Extended Page Table Hooks on a Budget
brew02
Introduction
Extended page tables (EPT) are a part of Intel's virtual machine extension (VMX) support for address translation. One of the unique things about EPT is that it allows programmers to easily allow execute-only accesses to pages of memory, something that isn't supported in the regular page tables, and isn't supported for AMD's very similar implementation called nested page tables (NPT). This unique feature has been utilized in many open source hypervisors for stealthy inline-hooks, allowing for easy monitoring and debugging of interesting pieces of code.
Due to the usefulness of such a feature, many individuals have attempted to use other processor features to emulate the execute-only memory capabilities that EPT offers. Unfortunately, most of these processor features are just as, if not more, exclusive than EPT, making them inviable for a cross-platform solution. But what if there were a processor feature supported across both Intel and AMD processors that would allow for us to emulate this behavior? What if there were a feature that could be used both with, and without, hardware virtualization to create these pseudo-EPT hooks? This is exactly what this post aims to answer.
More Security Means More Possibilities
Over 10 years ago Intel began rolling out new security features for processors that aimed to define stricter isolation between kernel-mode and user-mode memory. The two features primarily responsible for this are supervisor-mode execution prevention (SMEP) and supervisor-mode access prevention (SMAP).
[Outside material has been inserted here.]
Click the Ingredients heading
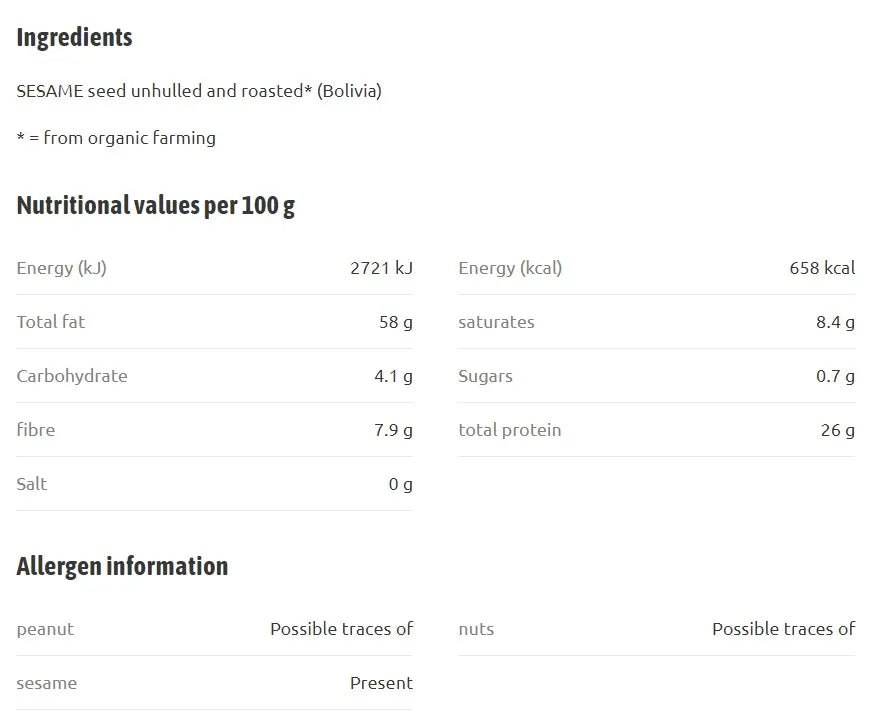The height and width of the screenshot is (712, 878). tap(74, 38)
As the names of the features suggest, their purpose is to prevent supervisor-mode (kernel) code from executing and accessing user-mode memory, respectively.
Availability of these features can be checked by executing the CPUID
instruction with EAX=07h
and ECX=0h
and then checking EBX[bit 7]
for SMEP support and EBX[bit 20]
for SMAP support (Note: SMAP support
also implies support for the CLAC
and STAC
instructions).
If a processor supports these features, they can be toggled using CR4[bit 20]
for SMEP and CR4[bit 21]
for SMAP. Additionally, if SMAP is enabled in
the CR4 register, the access control (AC) flag in the RFLAGS register (RFLAGS[bit 18]
)
can be used to temporarily allow supervisor data accesses to user memory when set. This
bit can be set at current privilege level (CPL) 0 using the STAC
instruction and cleared
using the CLAC
instruction. Strangely, it is possible to update this flag at CPL > 0 by
using the POPF
instruction.
With this information in mind, a simple proof-of-concept (POC) can be created that demonstrates how one could leverage these security features to create pseudo-EPT hooks. The basic idea is as follows:
-
Setup page fault (
#PF
) and debug fault (#DB
) handlers in the interrupt descriptor table (IDT). - Modify all levels of the page tables such that the user/supervisor bit (bit 2) is set for the page where the hook is located.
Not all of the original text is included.